Tumour biology : the journal of the International Society for Oncodevelopmental Biology and Medicine (2017-06-22)
Yu-Zhong Xu, Fang-Fang Chen, Yu Zhang, Qin-Fei Zhao, Xiao-Long Guan, Hai-Yong Wang, Ang Li, Xin Lv, Shu-Sheng Song, Ying Zhou, Xiao-Jun Li
RESUMEN

Long noncoding RNAs play an important role in various biological processes, including tumorigenesis. FOXC1 (Forkhead box C1) is a member of the Forkhead box family of transcription factors and plays a crucial role in nasopharyngeal carcinoma. In this study, a novel long noncoding RNA (FOXCUT) located upstream of FOXC1 was investigated in 42 nasopharyngeal carcinoma patients.
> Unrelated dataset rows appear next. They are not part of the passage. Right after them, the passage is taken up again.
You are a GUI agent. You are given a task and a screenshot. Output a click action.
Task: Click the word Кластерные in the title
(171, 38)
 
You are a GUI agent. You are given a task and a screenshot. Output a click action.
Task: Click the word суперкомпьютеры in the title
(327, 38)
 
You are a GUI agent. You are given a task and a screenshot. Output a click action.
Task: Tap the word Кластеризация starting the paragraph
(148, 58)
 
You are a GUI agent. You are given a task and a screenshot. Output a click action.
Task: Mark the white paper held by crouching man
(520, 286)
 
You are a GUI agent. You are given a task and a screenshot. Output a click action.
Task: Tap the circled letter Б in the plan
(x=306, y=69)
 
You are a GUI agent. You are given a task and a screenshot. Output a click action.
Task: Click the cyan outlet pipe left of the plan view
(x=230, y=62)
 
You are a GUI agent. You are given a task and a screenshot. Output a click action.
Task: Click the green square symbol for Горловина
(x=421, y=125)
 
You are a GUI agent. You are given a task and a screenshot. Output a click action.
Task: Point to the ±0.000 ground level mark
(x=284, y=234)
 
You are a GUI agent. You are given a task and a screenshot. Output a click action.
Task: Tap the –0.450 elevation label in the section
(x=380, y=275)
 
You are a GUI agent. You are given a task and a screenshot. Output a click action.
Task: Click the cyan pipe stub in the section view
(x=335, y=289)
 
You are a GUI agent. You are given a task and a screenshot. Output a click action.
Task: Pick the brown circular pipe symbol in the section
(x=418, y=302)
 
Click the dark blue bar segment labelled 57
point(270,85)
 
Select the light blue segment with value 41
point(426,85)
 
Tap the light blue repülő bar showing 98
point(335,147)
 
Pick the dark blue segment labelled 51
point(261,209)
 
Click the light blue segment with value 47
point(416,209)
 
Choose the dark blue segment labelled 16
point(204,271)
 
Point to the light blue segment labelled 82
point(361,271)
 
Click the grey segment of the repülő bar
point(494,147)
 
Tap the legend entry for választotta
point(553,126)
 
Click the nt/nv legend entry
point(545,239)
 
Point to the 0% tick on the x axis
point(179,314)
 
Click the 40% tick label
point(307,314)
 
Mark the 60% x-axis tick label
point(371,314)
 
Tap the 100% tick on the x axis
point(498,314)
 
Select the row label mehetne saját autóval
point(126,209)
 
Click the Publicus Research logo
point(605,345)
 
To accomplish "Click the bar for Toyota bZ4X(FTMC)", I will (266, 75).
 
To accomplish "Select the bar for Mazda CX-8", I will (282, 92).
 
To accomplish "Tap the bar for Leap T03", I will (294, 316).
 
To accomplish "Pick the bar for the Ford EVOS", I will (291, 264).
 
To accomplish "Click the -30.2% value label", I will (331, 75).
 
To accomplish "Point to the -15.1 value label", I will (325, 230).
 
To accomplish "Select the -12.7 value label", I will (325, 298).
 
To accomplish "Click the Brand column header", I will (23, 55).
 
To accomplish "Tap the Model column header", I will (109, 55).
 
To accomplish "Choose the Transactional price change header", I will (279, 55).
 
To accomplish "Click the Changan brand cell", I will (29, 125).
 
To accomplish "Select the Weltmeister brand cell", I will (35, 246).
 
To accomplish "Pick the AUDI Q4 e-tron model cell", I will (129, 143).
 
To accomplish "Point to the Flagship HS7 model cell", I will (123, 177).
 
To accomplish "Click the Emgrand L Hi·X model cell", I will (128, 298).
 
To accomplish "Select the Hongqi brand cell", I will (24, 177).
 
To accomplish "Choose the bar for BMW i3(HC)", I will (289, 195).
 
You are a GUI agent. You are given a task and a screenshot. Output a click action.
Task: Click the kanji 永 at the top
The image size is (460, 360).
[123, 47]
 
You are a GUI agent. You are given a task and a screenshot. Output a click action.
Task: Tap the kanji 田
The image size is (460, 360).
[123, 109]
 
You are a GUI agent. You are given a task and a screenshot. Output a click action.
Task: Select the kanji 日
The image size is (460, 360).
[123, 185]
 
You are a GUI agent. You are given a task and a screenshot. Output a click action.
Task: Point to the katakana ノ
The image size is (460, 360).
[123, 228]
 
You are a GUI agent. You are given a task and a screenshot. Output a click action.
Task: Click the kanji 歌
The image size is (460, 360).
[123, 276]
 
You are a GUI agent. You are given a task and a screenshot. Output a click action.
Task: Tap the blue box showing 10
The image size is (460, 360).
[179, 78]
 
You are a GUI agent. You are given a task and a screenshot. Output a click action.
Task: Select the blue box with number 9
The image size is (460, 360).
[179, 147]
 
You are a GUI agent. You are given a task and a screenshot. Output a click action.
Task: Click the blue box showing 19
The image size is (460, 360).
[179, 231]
Our analysis revealed that the expression levels of FOXCUT and FOXC1 in nasopharyngeal carcinoma tissues were significantly higher than those observed in chronic nasopharyngitis tissues and that FOXCUT expression was positively correlated with FOXC1 expression. Additionally, knockdown of FOXCUT significantly inhibited proliferation and migration of nasopharyngeal carcinoma cell lines and resulted in downregulated expression of the matrix metalloproteinase 7 and matrix metalloproteinase 9, as well as vascular endothelial growth factor A and β-catenin. Our findings suggested that FOXCUT expression contributed to the development and progression of nasopharyngeal carcinoma by targeting FOXC1 and that FOXCUT might be useful as a potential nasopharyngeal carcinoma biomarker and therapeutic target.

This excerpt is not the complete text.